Please note that Content-Disposition header is only informative.
What defines the MIME structure are values of used Content-Type headers.
Unfortunately, every client do it by its own way. If you compare for example Thunderbird and MS Outlook you will see other results.
I tried 3 cases with your mail:
1. multipart/mixed
Content-Type: multipart/mixed;
boundary="Apple-Mail-995105A1-ACC6-4F4A-AEE1-3F38A30A09CF"
--Apple-Mail-995105A1-ACC6-4F4A-AEE1-3F38A30A09CF
Content-Type: text/plain;
...
2. multipart/related
Content-Type: multipart/related;
boundary="Apple-Mail-995105A1-ACC6-4F4A-AEE1-3F38A30A09CF"
--Apple-Mail-995105A1-ACC6-4F4A-AEE1-3F38A30A09CF
Content-Type: text/plain;
...
3. multipart/alternative
Content-Type: multipart/alternative;
boundary="Apple-Mail-995105A1-ACC6-4F4A-AEE1-3F38A30A09CF"

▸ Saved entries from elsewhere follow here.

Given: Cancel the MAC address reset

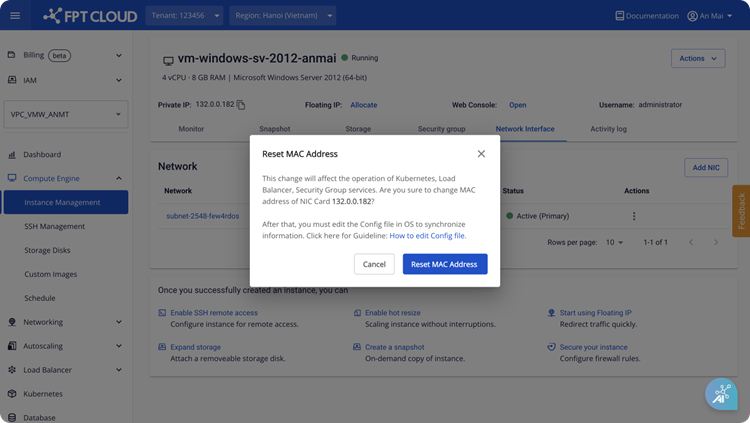Looking at the screenshot, I should 374,264.
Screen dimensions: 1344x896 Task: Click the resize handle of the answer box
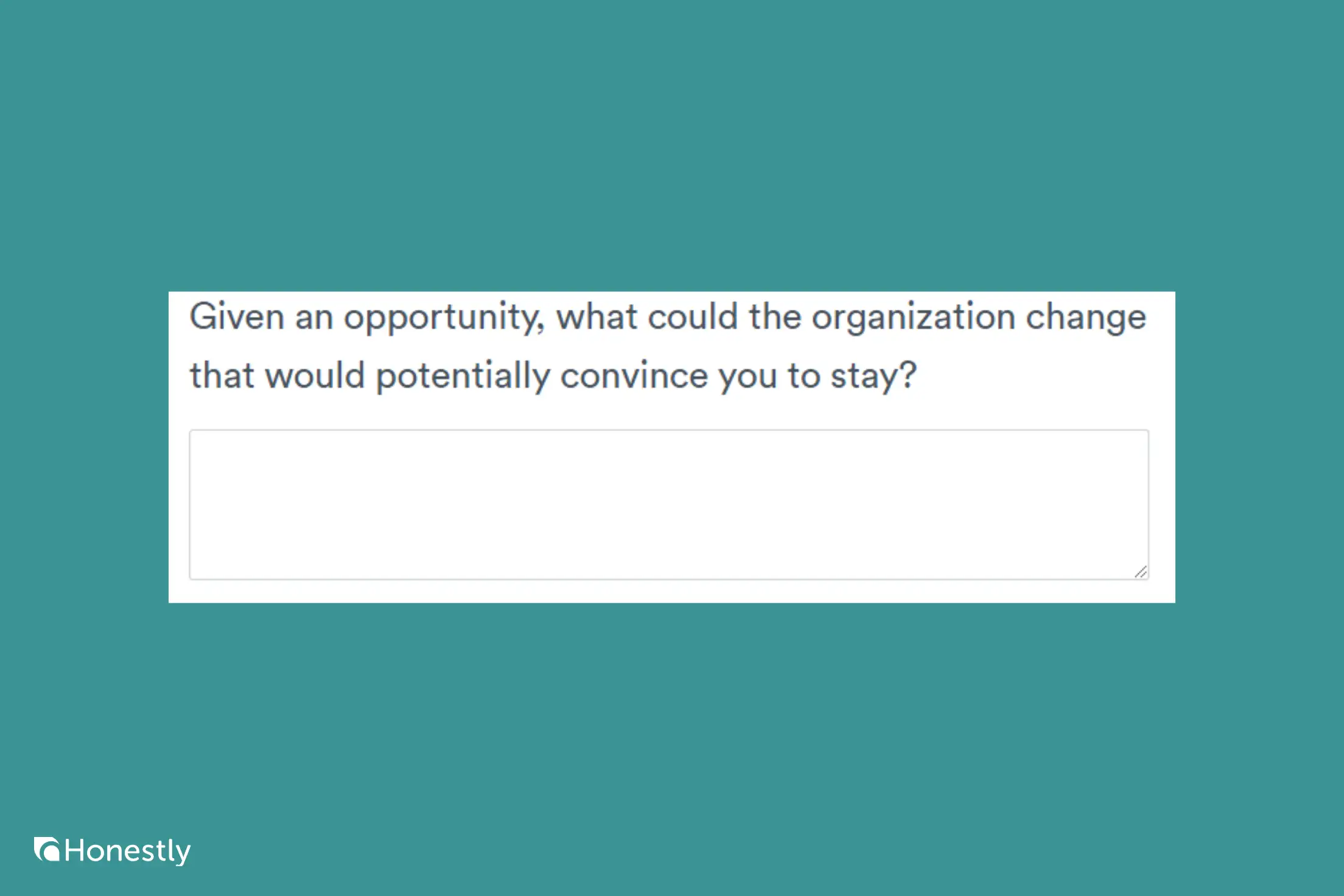(x=1141, y=572)
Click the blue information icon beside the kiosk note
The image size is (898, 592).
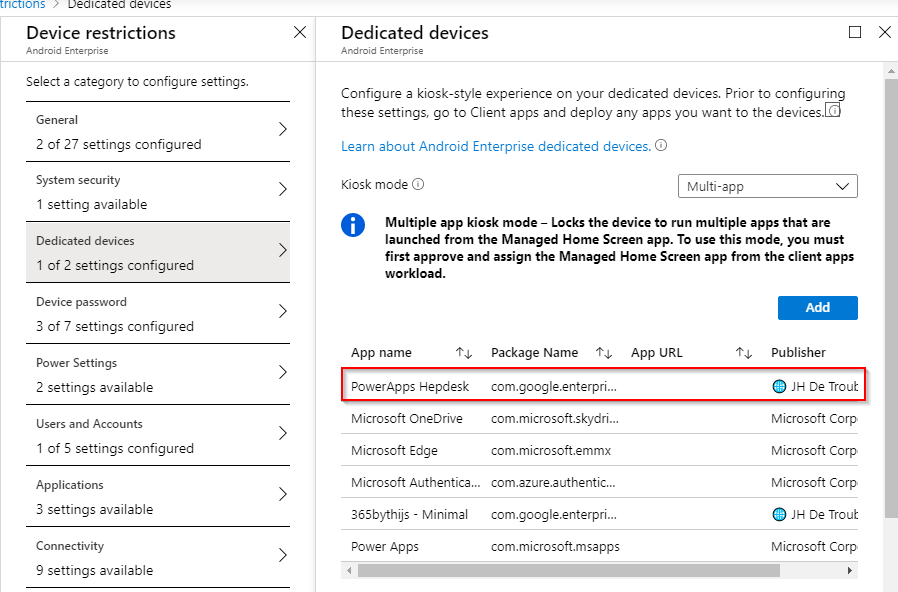pyautogui.click(x=352, y=226)

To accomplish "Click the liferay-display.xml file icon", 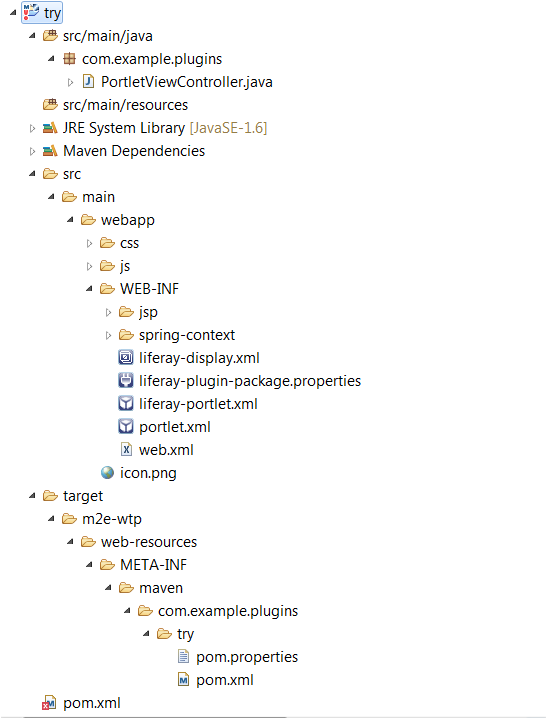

--Apple-Mail-995105A1-ACC6-4F4A-AEE1-3F38A30A09CF
Content-Type: text/plain;
...
When I open those mails in MS Outlook, I see:
- and 2. case - "Some preliminary text" as body and two attachments.
- case - "Some preliminary text" as body and no attachments.
The Rebex MailMessage behavior is as follows:
- case - 1x AlternateViews, 2x Attachments, 0x Resources.
- case - 1x AlternateViews, 0x Attachments, 2x Resources.
- case - 2x AlternateViews, 1x Attachments, 0x Resources.
However, Rebex MailMessage is .NET library, it does not display emails. What do you mean by "I need a way to display it in our application"?
Basically, all MIME parts can be found in one of the MailMessage collections (AlternateViews, Attachments, Resources) - based on the Content-Type used inside the mail.